● **Source material**
────────

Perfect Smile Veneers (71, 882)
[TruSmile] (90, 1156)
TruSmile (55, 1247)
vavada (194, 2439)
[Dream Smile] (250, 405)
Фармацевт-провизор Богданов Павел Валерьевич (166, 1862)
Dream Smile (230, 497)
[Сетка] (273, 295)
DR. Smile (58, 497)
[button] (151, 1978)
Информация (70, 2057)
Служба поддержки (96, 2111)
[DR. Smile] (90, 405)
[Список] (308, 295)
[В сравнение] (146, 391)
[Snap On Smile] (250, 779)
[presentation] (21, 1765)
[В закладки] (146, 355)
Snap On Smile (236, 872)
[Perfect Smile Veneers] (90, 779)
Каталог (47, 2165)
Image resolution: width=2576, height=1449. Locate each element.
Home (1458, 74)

────────

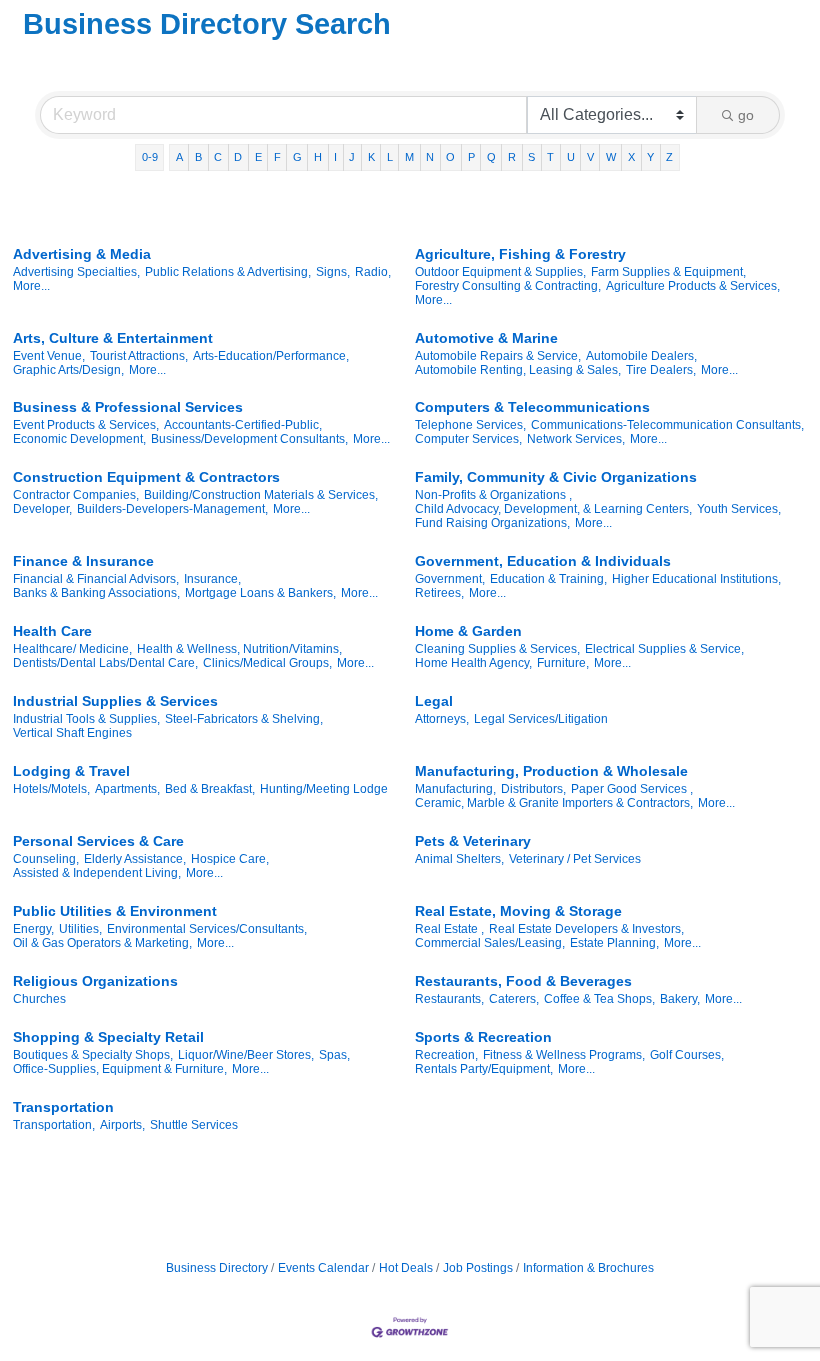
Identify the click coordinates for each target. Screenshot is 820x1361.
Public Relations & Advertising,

────────

● **Prompt**
Your answer should be the exact lines above from the one with "Dream Smile (230, 497)" through the one with "Каталог (47, 2165)", both included, and nothing besides.

● **Output of the exercise**
Dream Smile (230, 497)
[Сетка] (273, 295)
DR. Smile (58, 497)
[button] (151, 1978)
Информация (70, 2057)
Служба поддержки (96, 2111)
[DR. Smile] (90, 405)
[Список] (308, 295)
[В сравнение] (146, 391)
[Snap On Smile] (250, 779)
[presentation] (21, 1765)
[В закладки] (146, 355)
Snap On Smile (236, 872)
[Perfect Smile Veneers] (90, 779)
Каталог (47, 2165)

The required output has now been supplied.